Description of the task:
How many lines in the material below include the string "will"? Answer with the number only.

Supplied entries:
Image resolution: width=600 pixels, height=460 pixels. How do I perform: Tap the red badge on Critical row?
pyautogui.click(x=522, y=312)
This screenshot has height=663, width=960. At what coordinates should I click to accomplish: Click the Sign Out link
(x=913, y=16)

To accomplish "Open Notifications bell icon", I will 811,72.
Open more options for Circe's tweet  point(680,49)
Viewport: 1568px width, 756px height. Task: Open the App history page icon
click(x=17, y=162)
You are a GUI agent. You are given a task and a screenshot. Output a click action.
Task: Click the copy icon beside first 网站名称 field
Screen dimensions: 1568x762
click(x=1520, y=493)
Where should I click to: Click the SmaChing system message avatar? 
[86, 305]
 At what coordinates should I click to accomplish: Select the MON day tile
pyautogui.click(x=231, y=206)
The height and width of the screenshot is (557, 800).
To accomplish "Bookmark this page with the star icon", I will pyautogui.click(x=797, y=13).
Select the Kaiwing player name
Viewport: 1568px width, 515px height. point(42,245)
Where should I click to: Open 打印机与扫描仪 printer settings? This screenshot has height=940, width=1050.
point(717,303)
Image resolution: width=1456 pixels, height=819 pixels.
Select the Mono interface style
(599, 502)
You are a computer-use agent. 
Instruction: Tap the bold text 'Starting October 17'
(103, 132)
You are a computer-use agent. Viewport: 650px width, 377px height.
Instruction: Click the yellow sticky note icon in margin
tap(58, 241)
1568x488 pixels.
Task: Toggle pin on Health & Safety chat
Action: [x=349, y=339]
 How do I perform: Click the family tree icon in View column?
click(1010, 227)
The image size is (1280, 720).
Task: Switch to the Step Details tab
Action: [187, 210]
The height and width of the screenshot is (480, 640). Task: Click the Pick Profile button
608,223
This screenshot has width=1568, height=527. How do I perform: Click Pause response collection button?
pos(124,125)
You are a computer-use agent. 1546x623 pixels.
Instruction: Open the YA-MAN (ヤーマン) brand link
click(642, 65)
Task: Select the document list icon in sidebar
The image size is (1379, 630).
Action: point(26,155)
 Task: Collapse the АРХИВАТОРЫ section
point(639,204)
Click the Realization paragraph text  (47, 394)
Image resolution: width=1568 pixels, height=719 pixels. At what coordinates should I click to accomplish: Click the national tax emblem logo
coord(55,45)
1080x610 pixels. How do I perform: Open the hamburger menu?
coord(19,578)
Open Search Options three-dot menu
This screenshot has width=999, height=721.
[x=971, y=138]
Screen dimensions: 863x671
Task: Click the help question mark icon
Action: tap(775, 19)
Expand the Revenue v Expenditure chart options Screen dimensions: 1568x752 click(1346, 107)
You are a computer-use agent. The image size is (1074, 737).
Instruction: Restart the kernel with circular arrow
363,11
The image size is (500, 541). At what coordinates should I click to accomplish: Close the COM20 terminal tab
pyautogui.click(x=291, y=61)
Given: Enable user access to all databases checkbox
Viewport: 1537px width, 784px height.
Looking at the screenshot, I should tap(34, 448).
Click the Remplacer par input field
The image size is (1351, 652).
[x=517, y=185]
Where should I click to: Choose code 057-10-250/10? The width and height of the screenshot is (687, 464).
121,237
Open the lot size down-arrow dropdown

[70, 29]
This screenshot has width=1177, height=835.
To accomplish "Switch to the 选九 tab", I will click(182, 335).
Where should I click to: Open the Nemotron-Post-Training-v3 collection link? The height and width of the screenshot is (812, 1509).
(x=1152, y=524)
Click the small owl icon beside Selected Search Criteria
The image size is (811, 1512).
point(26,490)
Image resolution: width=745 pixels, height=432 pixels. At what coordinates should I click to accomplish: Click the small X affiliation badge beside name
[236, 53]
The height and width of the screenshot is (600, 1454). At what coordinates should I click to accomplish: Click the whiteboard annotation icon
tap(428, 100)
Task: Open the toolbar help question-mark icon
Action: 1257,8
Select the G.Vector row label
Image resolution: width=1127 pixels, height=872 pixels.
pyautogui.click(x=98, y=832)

Solution for this problem:
3